While there’s no doubt there needs to be more international cooperation with cybersecurity, Coviello’s keynote was also a prime example of crisis PR messaging: The keynote was preceded by William Shatner beaming onto stage and belting out a security-oriented rendition of “Lucy in the Sky with Diamonds,” which put attendees in a jovial mood before Coviello walked on stage. And Coviello’s speech alternated between claiming that RSA Security was taken advantage of by the NSA, and embracing quotes and images from the late John F. Kennedy about the need for global computer security agreements and standards.
I’ll acknowledge that the NSA performs a vital role in helping keep the United States (and its allies and citizens) safe from cyberattack, but it’s also clear that the world is entering a brave new world of cyber warfare — from STUXNET to Snowden and beyond — where an “anything goes” mentality seems to apply. Former U.S. Government official Richard Clarke indirectly criticized both RSA Security and NSA during his keynote at the Cloud Security Alliance summit, saying that “…the US Government has to get out of the business of fu@$ing around with encryption standards.” For more on Clarke’s speech, check out John Fontana’s summary of the Coviello keynote over at his ZDNet Identity Matters blog.

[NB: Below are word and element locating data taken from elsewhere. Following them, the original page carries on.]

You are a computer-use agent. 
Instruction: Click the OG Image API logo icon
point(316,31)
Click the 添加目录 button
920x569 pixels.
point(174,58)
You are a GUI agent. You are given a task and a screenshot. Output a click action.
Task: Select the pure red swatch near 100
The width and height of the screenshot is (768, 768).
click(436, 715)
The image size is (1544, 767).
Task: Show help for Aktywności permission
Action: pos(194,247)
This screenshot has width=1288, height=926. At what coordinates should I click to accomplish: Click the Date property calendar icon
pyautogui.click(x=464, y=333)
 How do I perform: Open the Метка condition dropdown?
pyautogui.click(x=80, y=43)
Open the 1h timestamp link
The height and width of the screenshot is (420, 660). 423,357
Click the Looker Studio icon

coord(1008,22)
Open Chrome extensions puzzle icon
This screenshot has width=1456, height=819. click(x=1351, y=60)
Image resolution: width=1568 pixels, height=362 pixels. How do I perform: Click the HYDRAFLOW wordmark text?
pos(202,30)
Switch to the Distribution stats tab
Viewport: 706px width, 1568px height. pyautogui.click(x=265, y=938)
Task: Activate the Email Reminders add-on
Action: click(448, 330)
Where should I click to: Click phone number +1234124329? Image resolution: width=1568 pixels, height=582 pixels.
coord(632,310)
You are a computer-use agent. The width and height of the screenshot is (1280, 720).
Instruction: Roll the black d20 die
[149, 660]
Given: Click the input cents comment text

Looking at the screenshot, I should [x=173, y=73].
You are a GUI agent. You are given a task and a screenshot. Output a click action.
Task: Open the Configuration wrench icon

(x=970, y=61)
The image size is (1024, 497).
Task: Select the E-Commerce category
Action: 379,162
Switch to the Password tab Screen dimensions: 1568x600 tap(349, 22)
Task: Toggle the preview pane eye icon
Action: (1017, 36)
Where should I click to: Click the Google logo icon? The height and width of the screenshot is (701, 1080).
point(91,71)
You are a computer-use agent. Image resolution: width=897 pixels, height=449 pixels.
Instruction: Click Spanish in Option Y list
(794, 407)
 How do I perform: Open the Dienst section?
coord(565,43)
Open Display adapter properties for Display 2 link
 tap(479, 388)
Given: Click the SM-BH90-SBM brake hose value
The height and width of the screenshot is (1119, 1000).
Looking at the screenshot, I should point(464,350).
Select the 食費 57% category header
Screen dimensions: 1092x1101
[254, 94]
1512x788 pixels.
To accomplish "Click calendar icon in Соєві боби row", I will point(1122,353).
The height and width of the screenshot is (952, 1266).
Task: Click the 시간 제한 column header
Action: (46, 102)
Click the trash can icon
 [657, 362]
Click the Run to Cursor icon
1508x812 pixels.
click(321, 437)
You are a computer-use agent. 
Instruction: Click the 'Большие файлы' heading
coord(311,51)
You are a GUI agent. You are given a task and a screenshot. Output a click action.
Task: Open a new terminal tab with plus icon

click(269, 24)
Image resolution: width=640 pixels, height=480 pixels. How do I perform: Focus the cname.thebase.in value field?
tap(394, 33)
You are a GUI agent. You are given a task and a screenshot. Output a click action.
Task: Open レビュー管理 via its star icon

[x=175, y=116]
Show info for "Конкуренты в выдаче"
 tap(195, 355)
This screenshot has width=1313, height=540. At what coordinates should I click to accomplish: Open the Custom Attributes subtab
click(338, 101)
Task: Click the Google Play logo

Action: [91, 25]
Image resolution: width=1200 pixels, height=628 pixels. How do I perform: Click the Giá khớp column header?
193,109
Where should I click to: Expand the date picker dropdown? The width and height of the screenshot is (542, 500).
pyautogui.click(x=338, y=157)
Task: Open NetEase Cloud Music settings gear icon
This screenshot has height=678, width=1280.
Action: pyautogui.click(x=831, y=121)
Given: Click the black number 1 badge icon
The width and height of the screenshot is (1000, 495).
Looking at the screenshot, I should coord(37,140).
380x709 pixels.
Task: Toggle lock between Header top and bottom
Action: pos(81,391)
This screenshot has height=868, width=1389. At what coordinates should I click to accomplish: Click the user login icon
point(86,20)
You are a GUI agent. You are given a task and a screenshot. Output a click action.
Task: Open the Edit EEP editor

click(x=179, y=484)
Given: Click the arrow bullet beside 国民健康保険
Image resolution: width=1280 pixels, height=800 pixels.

William Shatner opens RSA Conference 2014 by singing an infosec-themed ‘Lucy in the Sky with Diamonds.’ (Source: YouTube)
With the advent and widespread adoption of cloud-based resources and mobile devices, the need for confirming someone’s real identity when they aren’t physically next to the resources they’re trying to access is an ongoing focus of attention for IT security experts and vendors. So how can a cloud provider really make sure that someone accessing data stored in their cloud is really who they say they are? Digital identities can be forged, and social engineering attacks can result in attackers effectively masquerading as senior executives who have access to everything. All of this has resulted in the continuing growth and development in Identity and Access Management (IAM) and Identity as a Service (IDaaS) practices and adoption, and the trends will likely continue. For more on identity trends, Sean Deuby over at Windows IT Pro has a nice summary of the latest developments in IT identity that is worth a read.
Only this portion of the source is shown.